Bruno v. Severini

196 P. 501 | Cal. Ct. App. | 1921

The action is to recover the sum of $985.75, alleged in the complaint to be due plaintiff for labor performed, for the hire of a team of horses and for a certain sum of money paid out by plaintiff for defendants for certain merchandise at the latter's instance and request, and for services as a cook performed for defendants by plaintiff's wife, the latter having for the purposes of collection assigned her claim for said services against defendants to plaintiff.

The complaint is in three counts, and pleads the several claims referred to as upon an express contract and also for the alleged services performed in the form of a common count, upon a quantum meruit.

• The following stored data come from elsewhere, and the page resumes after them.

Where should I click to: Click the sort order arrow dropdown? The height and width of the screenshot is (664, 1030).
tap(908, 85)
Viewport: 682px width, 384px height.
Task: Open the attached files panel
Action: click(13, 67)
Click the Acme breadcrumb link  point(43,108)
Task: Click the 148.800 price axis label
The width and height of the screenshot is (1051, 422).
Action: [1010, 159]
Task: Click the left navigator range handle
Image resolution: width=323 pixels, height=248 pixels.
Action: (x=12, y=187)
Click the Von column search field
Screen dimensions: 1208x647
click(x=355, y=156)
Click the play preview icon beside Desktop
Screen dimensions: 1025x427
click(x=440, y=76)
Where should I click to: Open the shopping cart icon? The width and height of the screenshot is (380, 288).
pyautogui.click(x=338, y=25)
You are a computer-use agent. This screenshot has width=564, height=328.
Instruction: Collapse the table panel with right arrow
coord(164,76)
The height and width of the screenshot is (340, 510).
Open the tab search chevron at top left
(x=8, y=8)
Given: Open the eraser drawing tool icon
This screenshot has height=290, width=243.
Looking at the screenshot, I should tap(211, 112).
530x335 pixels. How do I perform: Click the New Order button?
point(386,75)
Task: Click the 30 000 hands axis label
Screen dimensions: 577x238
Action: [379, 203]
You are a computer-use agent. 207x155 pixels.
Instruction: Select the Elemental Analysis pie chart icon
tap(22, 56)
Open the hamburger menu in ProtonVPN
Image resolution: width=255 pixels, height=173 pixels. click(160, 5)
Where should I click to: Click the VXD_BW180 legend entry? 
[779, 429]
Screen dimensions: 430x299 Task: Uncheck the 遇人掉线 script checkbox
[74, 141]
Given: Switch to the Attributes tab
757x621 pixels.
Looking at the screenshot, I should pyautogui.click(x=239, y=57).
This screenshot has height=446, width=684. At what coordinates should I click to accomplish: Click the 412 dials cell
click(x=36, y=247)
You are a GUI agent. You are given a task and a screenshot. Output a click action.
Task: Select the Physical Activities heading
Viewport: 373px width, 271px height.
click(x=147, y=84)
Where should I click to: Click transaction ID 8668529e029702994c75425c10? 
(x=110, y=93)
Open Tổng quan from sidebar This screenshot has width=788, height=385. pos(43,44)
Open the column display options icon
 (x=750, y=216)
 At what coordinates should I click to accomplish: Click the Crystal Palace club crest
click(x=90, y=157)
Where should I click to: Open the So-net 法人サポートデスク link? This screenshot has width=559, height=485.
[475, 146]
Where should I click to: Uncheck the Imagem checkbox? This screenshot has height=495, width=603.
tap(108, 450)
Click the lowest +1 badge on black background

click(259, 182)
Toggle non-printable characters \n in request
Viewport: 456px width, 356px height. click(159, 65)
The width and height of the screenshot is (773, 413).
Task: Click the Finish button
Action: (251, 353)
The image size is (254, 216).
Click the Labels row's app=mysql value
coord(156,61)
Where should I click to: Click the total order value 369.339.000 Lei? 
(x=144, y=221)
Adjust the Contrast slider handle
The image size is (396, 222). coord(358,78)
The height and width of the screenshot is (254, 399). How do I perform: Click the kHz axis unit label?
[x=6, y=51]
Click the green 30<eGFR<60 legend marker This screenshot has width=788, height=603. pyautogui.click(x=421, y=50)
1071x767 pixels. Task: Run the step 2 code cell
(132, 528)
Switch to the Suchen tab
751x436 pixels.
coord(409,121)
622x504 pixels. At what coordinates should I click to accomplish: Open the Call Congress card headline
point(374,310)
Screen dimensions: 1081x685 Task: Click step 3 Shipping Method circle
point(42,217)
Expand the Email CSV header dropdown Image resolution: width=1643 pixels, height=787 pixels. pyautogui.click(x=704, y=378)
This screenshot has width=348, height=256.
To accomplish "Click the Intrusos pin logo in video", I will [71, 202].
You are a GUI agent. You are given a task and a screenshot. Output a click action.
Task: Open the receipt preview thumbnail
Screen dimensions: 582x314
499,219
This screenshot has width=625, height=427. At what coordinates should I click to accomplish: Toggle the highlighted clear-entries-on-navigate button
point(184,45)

The answer specifically denies all the averments of the complaint, and, by way of a "counterclaim and cross-complaint," sets up a demand against plaintiff for the sum of $615.55, "for the balance of a book account for goods, wares, and merchandise sold and delivered by defendants to plaintiff, for board and feed furnished to horses of plaintiff, and for board and lodging furnished by defendants to and for the use and benefit of plaintiff, and for moneys paid out by defendants for plaintiff, at the special instance and request of plaintiff, between the _____ day of __________, 1916, and about the 1st day of February, 1919; that the last item in said account was incurred during the month of January, 1919."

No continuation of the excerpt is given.